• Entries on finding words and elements

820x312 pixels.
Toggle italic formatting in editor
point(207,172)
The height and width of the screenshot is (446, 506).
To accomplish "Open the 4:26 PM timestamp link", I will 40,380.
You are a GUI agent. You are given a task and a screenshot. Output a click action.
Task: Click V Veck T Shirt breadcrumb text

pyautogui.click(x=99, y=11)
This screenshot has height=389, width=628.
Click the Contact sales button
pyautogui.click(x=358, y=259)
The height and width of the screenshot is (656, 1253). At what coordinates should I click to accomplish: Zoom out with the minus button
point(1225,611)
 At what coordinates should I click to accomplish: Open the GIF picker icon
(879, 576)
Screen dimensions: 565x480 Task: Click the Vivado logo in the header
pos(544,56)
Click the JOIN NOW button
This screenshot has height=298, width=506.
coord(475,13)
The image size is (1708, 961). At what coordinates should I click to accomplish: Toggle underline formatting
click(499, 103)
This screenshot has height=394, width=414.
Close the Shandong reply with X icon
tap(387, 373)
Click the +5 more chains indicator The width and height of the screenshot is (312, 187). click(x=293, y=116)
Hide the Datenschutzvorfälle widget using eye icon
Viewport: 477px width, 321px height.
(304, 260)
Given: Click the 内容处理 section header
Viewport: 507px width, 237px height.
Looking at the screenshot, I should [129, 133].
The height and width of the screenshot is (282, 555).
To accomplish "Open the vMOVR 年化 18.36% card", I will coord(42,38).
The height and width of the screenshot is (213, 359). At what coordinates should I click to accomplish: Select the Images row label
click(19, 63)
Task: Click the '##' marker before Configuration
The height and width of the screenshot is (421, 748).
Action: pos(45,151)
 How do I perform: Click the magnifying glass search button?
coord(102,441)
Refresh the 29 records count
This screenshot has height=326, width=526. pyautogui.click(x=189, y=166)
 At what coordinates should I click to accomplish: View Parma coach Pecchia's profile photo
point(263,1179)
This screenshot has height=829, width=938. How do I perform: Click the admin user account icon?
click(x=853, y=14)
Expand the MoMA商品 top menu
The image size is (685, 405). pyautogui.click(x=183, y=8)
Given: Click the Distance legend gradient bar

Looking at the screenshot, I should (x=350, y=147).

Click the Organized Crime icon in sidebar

• DIRECTIONS FOR THIS TASK
Copy the data above word for word, beginning at the line that contains "You are a GUI" and ending after the line that contains "click(499, 103)".

• RESPONSE FOR THIS EXERCISE
You are a GUI agent. You are given a task and a screenshot. Output a click action.
Task: Click V Veck T Shirt breadcrumb text

pyautogui.click(x=99, y=11)
This screenshot has height=389, width=628.
Click the Contact sales button
pyautogui.click(x=358, y=259)
The height and width of the screenshot is (656, 1253). At what coordinates should I click to accomplish: Zoom out with the minus button
point(1225,611)
 At what coordinates should I click to accomplish: Open the GIF picker icon
(879, 576)
Screen dimensions: 565x480 Task: Click the Vivado logo in the header
pos(544,56)
Click the JOIN NOW button
This screenshot has height=298, width=506.
coord(475,13)
The image size is (1708, 961). At what coordinates should I click to accomplish: Toggle underline formatting
click(499, 103)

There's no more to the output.